Too little thought was given to the impact on the mental wellbeing of friends and families suddenly separated as though the Berlin Wall had appeared between them overnight. Elderly relatives marooned in care homes, confused special needs children in care homes of their own barred from seeing their parents for months, terminally-ill patients unable to say goodbye to loved ones – and what of those living alone and having their isolation intensified as the few contacts they had with the outside world at the best of times abruptly ceased? It’s no great surprise that cases of depression and suicides are both on the rise.

And still Project Fear staggers on, with its damage already done. A couple of weeks ago, I was out walking, not intending to pop into a shop and therefore mask-free; I saw a girl up ahead and skirted the kerb as best I could in order to give her plenty of room to avoid me – and it was an especially wide pavement, with a grass verge next to it. I noticed she headed in the direction of a garden gate and I assumed she was home; then I saw she hadn’t entered the premises, but was stood under a tree, a good twenty feet away from me; as I walked on, I glanced back and saw her emerge from the shadow of the tree and proceed on her journey. It seemed ludicrously disproportionate behaviour re the limited threat I posed to her; I mean, how close would she have to get for me to infect her with my corona-free germs? I laughed and shook my head and then paused, wondering if she’d lost a friend or family member to the virus; perhaps her caution in that context was understandable, but it still seemed OTT and maybe the end result of months of a media bombardment.

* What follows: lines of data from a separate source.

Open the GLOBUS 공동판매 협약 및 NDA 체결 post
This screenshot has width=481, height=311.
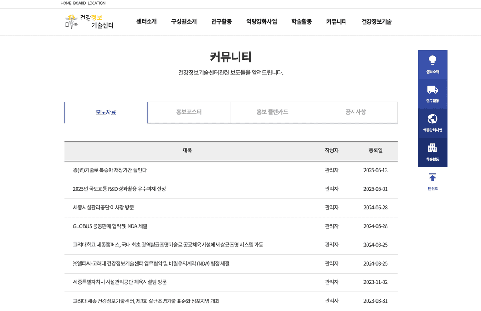(110, 226)
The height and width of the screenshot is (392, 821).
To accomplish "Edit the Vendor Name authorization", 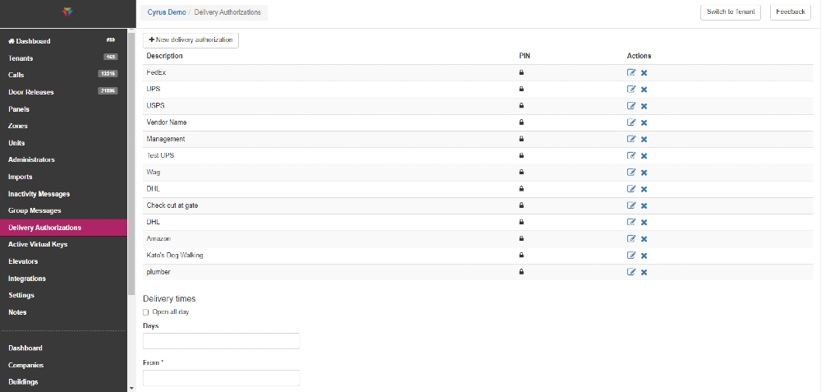I will [631, 122].
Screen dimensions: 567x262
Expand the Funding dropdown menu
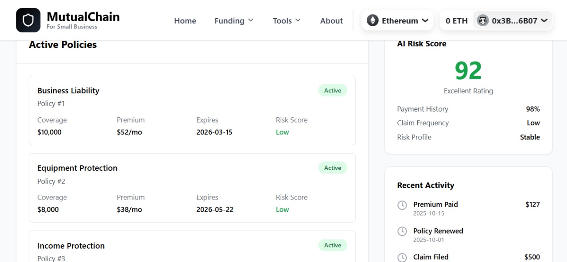click(x=234, y=21)
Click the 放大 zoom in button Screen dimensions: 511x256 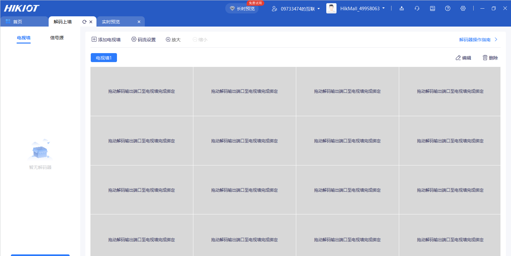point(173,40)
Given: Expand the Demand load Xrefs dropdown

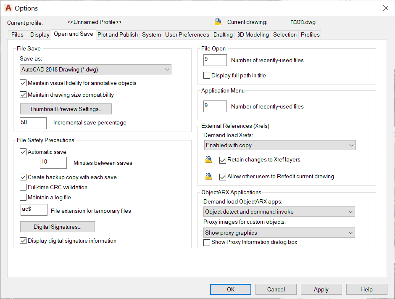Looking at the screenshot, I should [x=280, y=146].
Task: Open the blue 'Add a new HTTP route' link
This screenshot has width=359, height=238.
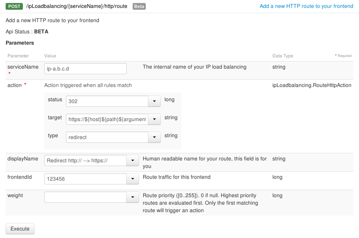Action: pos(306,6)
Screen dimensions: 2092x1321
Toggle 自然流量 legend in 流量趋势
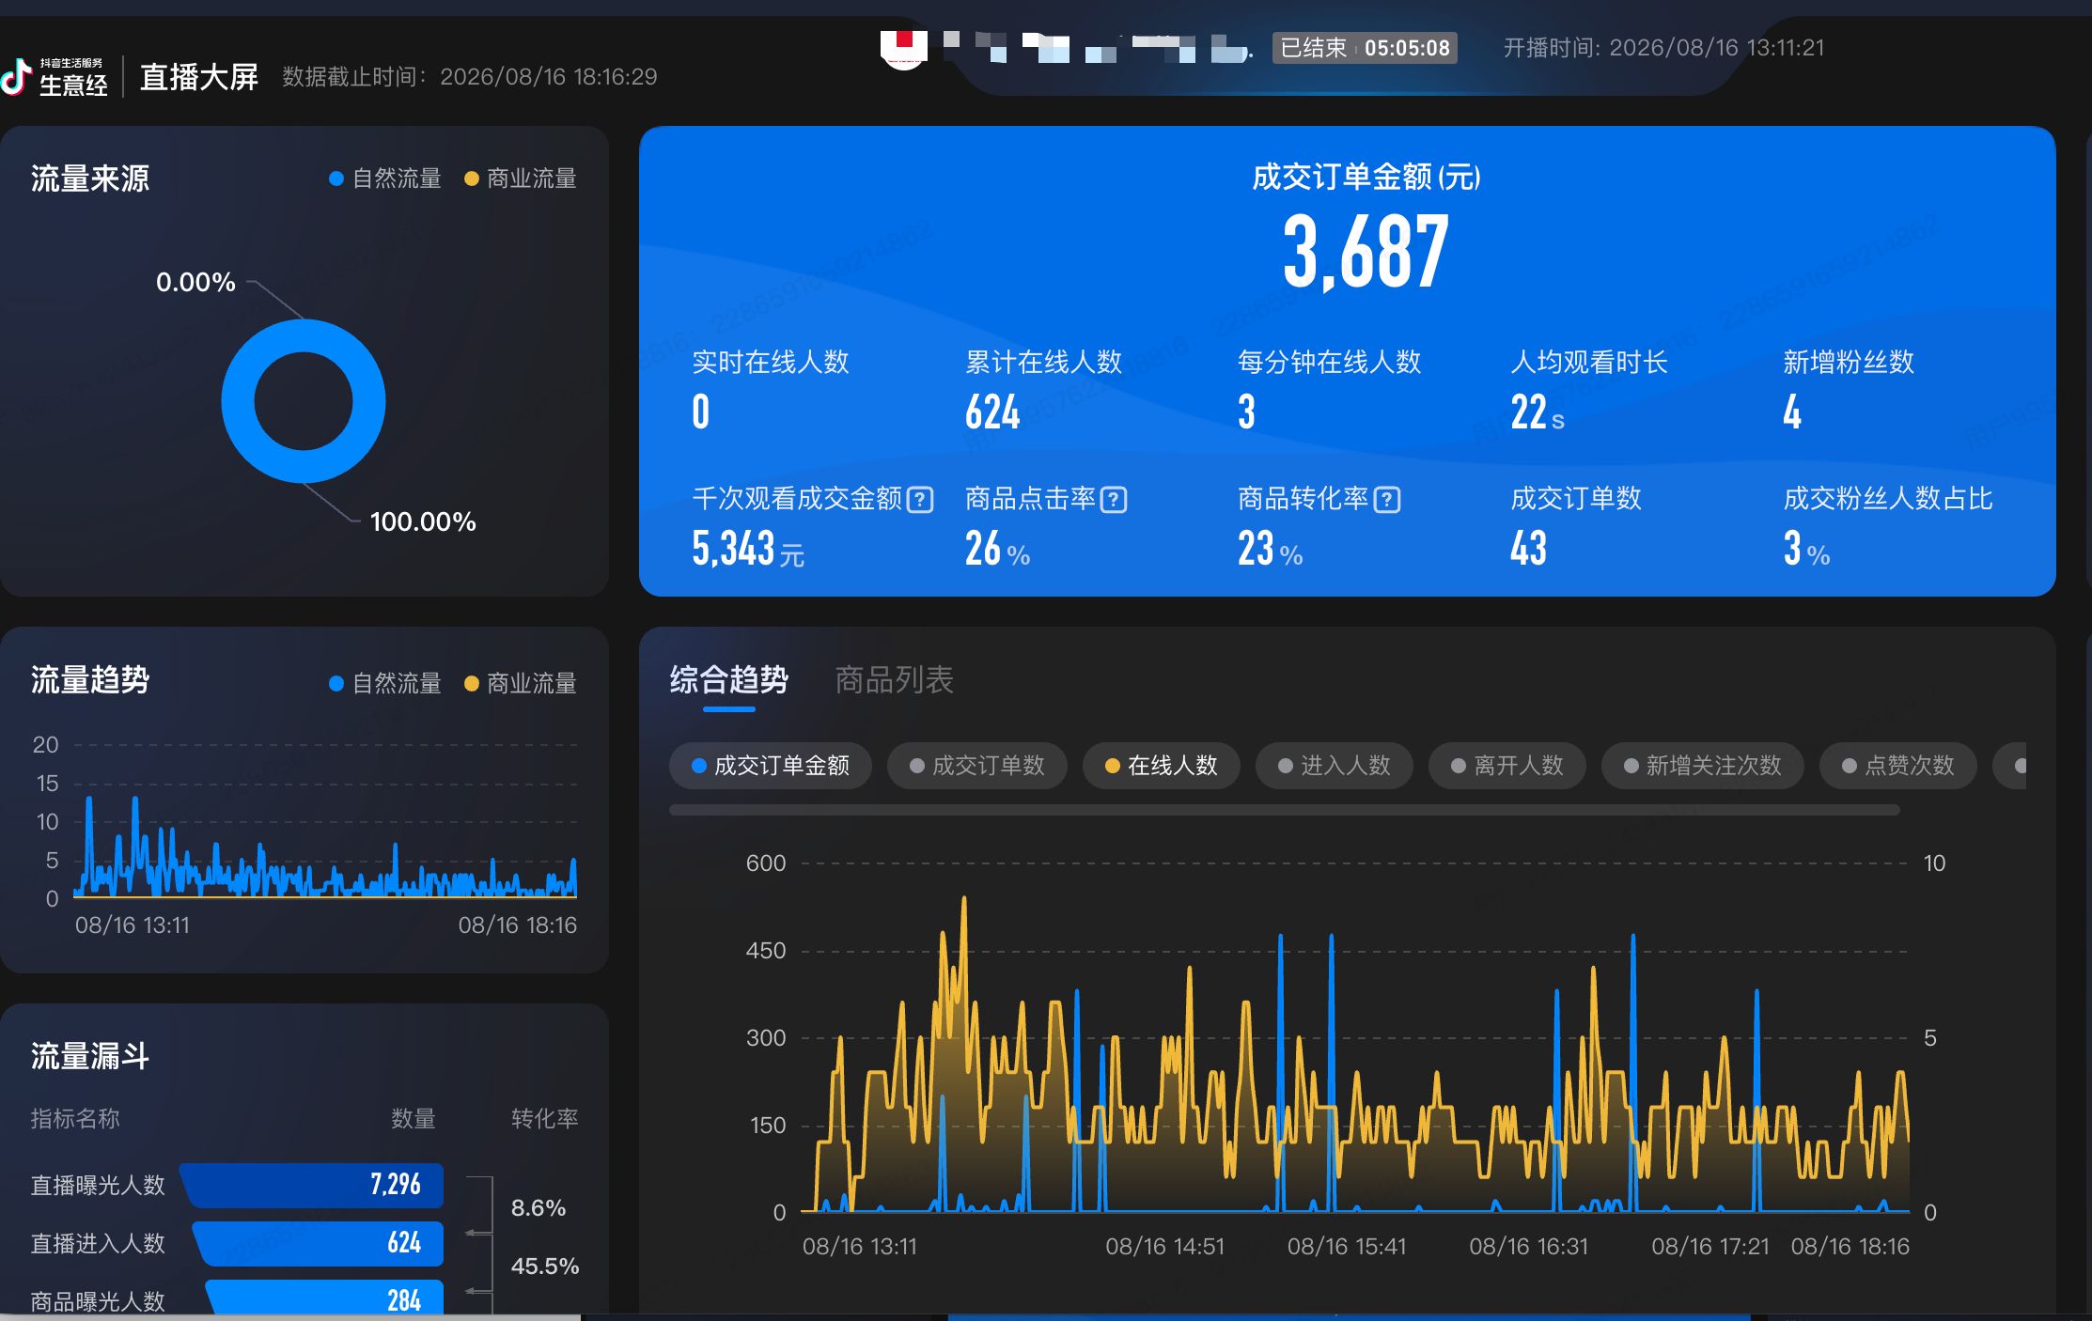[x=385, y=683]
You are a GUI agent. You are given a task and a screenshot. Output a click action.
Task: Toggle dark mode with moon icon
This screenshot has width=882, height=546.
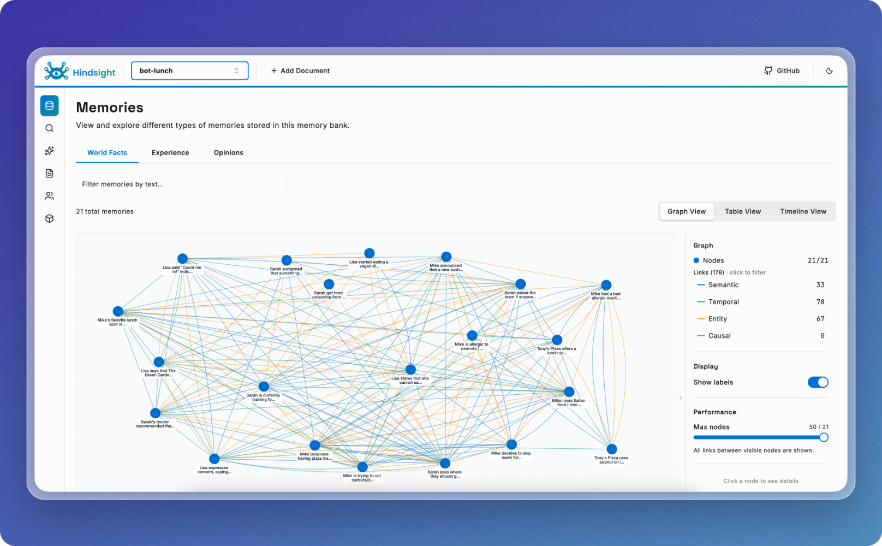829,71
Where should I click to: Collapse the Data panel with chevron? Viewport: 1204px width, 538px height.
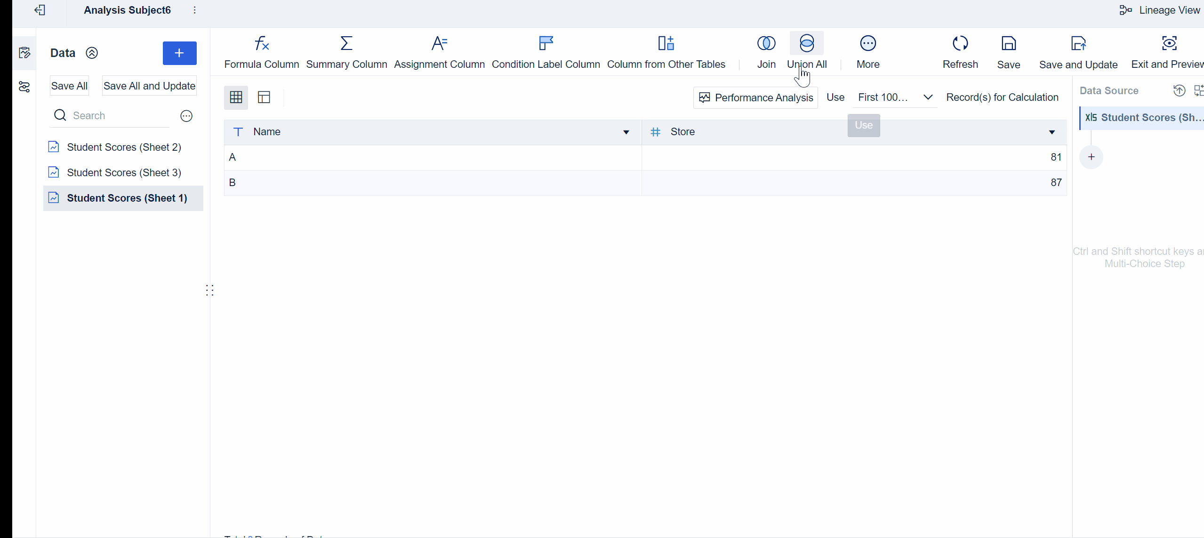point(92,53)
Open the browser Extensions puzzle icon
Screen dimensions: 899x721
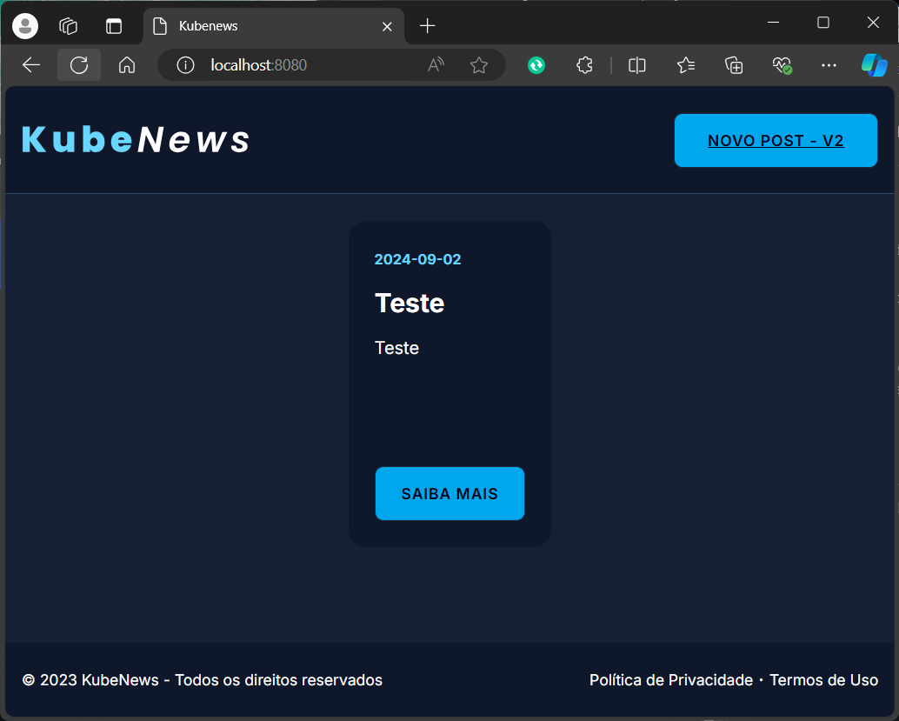[585, 65]
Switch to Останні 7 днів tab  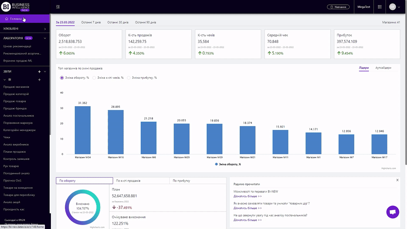91,22
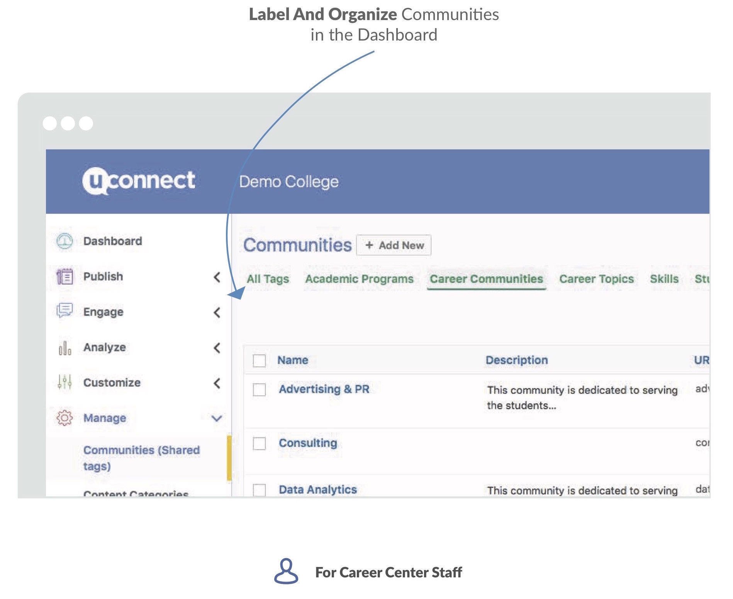The width and height of the screenshot is (733, 599).
Task: Open the Career Topics tab
Action: coord(596,279)
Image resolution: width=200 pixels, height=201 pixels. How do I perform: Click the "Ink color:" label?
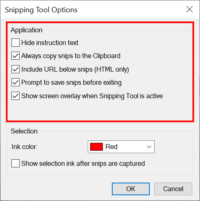24,147
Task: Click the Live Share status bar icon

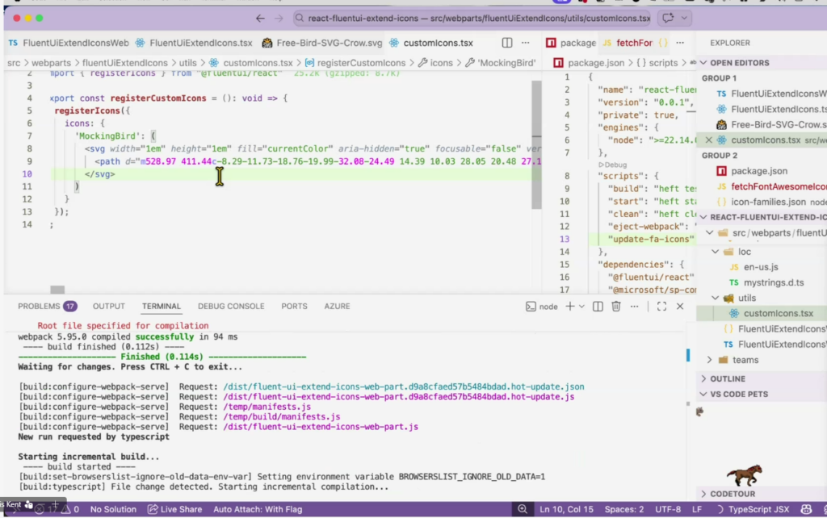Action: click(x=174, y=509)
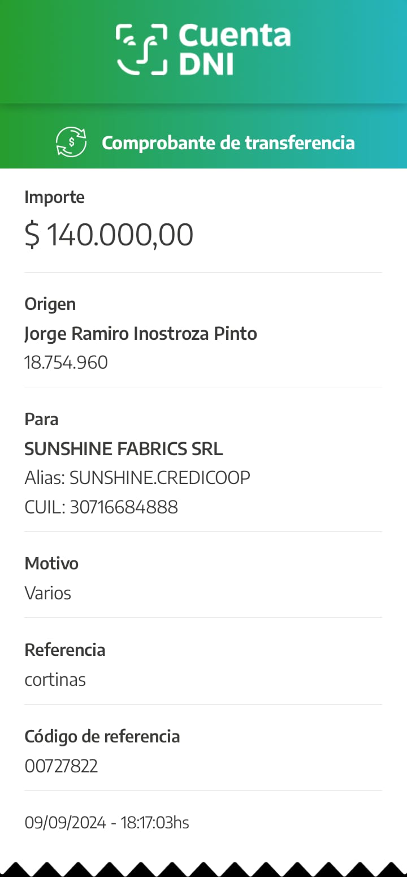This screenshot has width=407, height=877.
Task: Click the Para section label
Action: (x=41, y=420)
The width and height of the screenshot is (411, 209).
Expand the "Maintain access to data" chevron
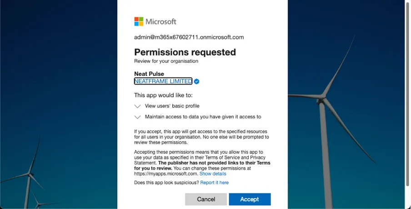[x=138, y=117]
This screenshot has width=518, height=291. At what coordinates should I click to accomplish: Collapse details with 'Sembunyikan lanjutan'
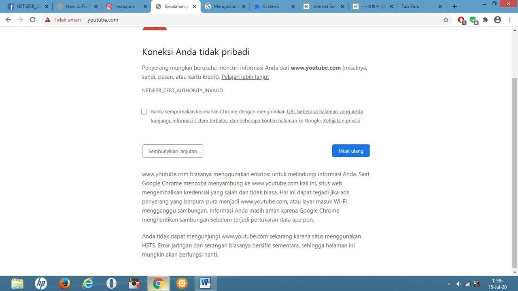pyautogui.click(x=172, y=151)
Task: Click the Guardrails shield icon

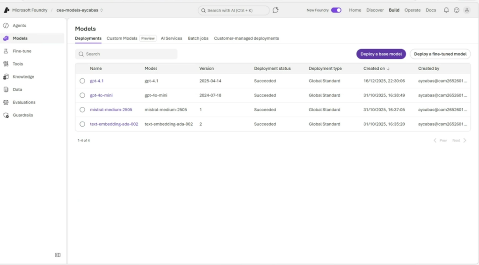Action: point(6,115)
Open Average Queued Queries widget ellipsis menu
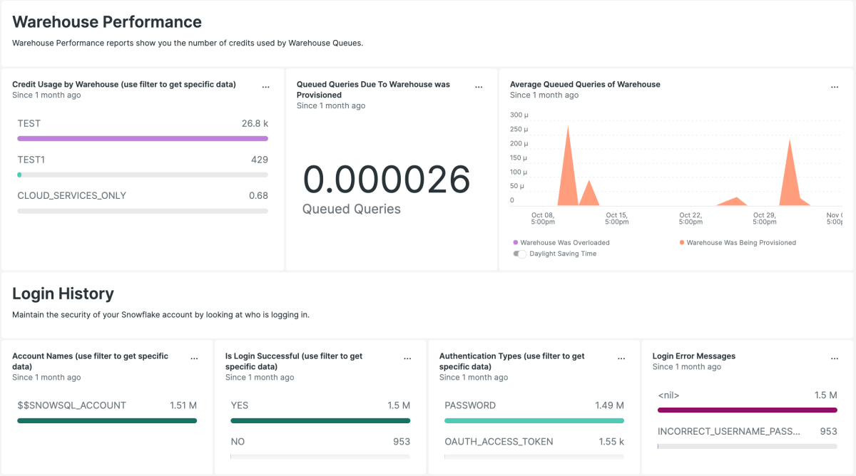856x476 pixels. pos(835,87)

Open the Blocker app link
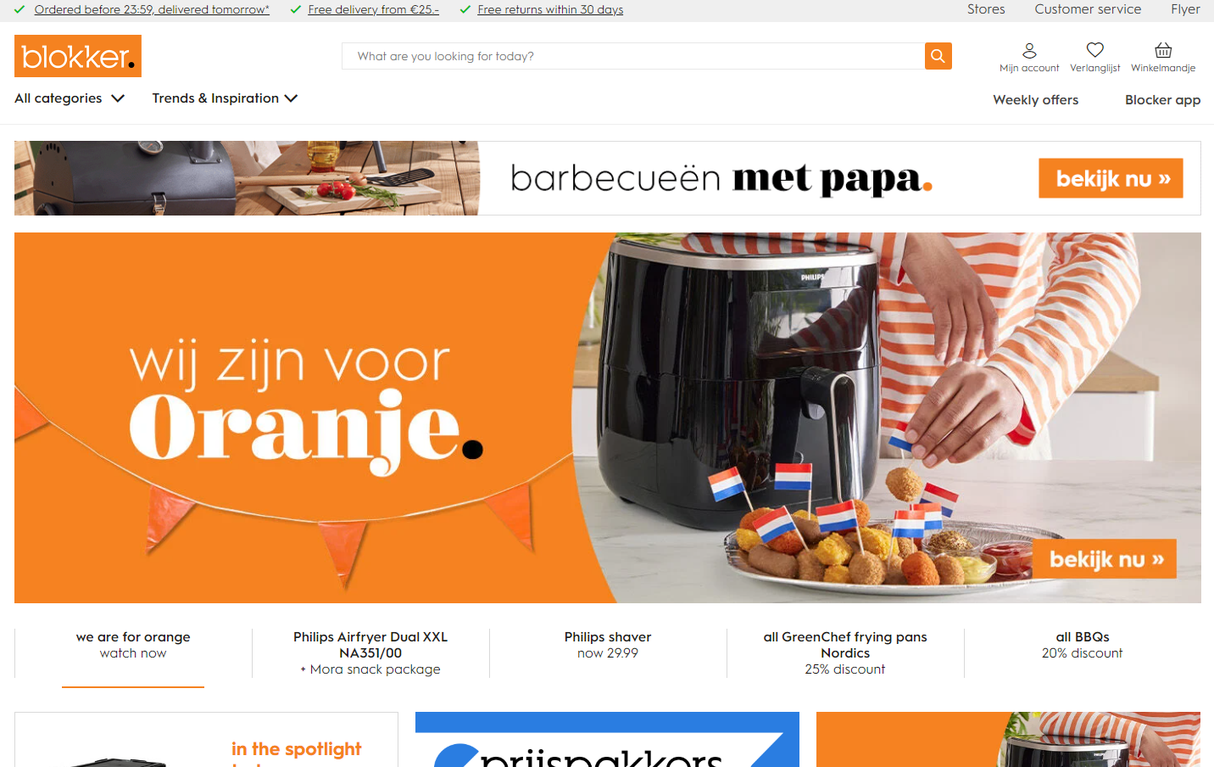1162,100
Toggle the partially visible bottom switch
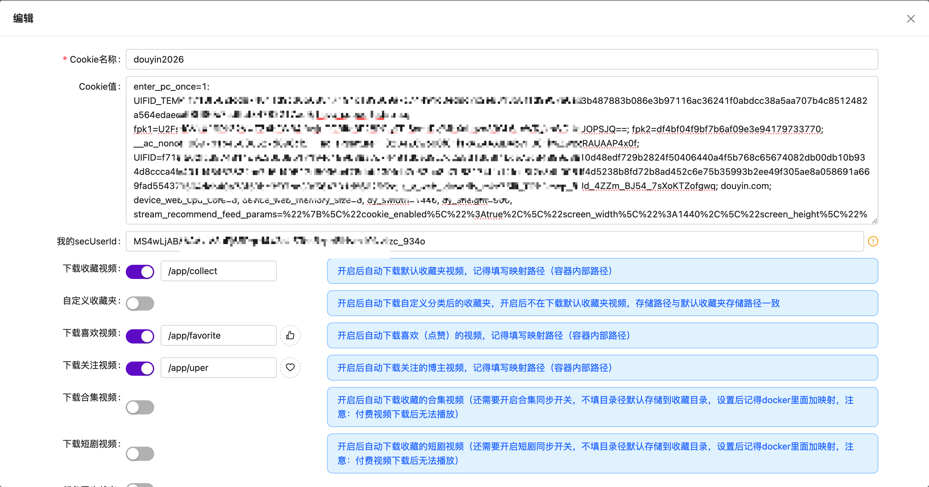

Indeed, the mainstream media continues to report coronavirus cases as though each equates with coronavirus deaths, keeping the panic going; local lockdowns are now regular occurrences as mothballed businesses reopen and then have to close their doors again, causing untold stress to their owners and a sense of being trapped in a perpetual Groundhog Day for the general public. It’s a bit of a bloody mess, but our leaders are there to deal with it, aren’t they? Yes, this is the time when strong, solid leadership is needed; and we ain’t getting it. One could argue nobody expected any of this, and it’s true few did; but these are the kind of unpredictable situations that serve as defining moments for Prime Ministers, and how they manage them measures the success or failure of their tenure in the job.

At the moment it looks as though Boris Johnson will be tarred with Covid-19 in the same way the loss of America tarred Lord North, Suez tarred Eden, the Three-Day Week tarred Heath, Iraq tarred Blair and Brexit tarred both Cameron and May. Naturally, there are the anticipated ‘rumblings’ from the backbenches, but that doesn’t necessarily mean an administration with an 80-seat majority over the opposition need quake in its boots. As for the man heading that administration, who knows? Is he up for the challenge ahead?